MIttlerweile häufen sich die Befunde von Ansteckungen mit Gehirngewebe von Alzheimer-Erkrankten, wie etwa dass nach der Transplantation von dura mater-Gewebe manche Empfänger ungewöhnlich früh an Alzheimer erkrankt waren (6).
Alzheimer ist gottseidank nicht ansteckend wie ein Schnupfen, aber bei allen Therapien, die Gehirngewebe involvieren, muss in Zukunft auf Aβ und Tau-Prionen kontrolliert werden, was heute routinemässig noch nicht gemacht wird!

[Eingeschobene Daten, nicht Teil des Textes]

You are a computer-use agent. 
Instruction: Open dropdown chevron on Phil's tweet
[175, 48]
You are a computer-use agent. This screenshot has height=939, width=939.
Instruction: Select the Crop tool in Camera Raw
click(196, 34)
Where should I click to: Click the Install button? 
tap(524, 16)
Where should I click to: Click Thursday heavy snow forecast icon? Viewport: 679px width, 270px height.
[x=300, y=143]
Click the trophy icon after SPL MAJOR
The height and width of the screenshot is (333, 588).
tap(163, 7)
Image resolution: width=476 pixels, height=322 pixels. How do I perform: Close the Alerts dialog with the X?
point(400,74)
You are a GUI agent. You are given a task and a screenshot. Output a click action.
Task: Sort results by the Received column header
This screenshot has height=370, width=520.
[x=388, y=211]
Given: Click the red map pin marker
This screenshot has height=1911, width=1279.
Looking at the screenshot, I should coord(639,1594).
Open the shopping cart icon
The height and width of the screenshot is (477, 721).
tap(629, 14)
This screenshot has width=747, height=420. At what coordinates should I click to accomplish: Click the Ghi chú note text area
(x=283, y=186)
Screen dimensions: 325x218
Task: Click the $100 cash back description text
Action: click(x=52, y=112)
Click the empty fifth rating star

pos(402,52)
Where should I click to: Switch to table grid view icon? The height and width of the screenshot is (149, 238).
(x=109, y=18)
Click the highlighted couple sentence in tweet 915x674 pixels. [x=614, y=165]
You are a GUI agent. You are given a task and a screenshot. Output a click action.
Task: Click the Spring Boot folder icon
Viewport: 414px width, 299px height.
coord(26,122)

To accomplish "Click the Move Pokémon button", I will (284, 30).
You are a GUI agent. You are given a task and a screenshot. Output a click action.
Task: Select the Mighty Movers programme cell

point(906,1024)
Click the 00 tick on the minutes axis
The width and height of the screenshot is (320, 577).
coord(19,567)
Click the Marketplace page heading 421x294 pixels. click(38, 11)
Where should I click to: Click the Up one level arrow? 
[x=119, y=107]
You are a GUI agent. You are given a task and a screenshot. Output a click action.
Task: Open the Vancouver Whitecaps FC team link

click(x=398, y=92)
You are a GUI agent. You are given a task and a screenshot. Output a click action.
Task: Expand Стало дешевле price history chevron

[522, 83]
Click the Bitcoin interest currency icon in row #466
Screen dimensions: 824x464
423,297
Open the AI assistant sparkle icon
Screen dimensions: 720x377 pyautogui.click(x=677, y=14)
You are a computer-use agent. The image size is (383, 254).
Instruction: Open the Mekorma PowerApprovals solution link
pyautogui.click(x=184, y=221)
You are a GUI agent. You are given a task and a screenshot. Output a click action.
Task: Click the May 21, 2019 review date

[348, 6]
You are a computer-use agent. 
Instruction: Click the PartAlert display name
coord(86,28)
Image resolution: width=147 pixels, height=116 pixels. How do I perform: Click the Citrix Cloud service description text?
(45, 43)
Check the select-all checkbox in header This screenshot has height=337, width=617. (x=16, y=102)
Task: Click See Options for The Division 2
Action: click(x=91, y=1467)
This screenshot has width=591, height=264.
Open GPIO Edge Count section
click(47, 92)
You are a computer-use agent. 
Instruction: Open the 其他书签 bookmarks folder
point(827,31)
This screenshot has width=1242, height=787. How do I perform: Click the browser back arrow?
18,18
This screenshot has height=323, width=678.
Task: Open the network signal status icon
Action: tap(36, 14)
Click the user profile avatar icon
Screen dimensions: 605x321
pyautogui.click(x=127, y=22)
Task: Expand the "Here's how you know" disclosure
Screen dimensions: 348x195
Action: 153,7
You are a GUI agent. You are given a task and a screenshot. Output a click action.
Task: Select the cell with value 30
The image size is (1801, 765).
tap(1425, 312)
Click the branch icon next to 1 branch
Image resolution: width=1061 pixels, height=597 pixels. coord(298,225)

Das erinnert fatal an die Tausenden (8) an AIDS erkrankten Hämophilen aus den frühen 1980er Jahren, die sich mit kontaminiertem FVIII-Konzentrat angesteckt hatten, das von gespendetem Blut von AIDS-Kranken stammte, bevor man den HI-Virus isolieren und nachweisen konnte. Heute achtet man darauf, dass Blut keine HI-Viren enthält, bevor es für die Medikamenteherstellung benutzt wird. Genauso sollte man mit den Alzheimer-Prionen umgehen!
Quellen:
- https://de.wikipedia.org/wiki/Alzheimer-Krankheit
- https://www.nature.com/articles/nature15369
- https://stm.sciencemag.org/content/11/490/eaat8462
- https://www.spektrum.de/lexikon/neurowissenschaft/creutzfeldt-jakob-krankheit/2511
- Das glymphatische System ist im Schlaf 10-20 mal aktiver als im Wachzustand - ein Grund mehr, für regelmässigen Schlaf zu sorgen, https://de.wikipedia.org/wiki/Glymphatisches_System
- https://www.ucsf.edu/news/2019/05/414326/alzheimers-disease-double-prion-disorder-study-shows
- https://www.faz.net/aktuell/wissen/medizin-ernaehrung/creutzfeldt-jakob-krankheit-chronik-eines-angekuendigten-todes-14716433.html
- Zumindest von Österreich weiss ich, dass damals tragischerweise rund die Hälfte der Bluter an AIDS gestorben ist.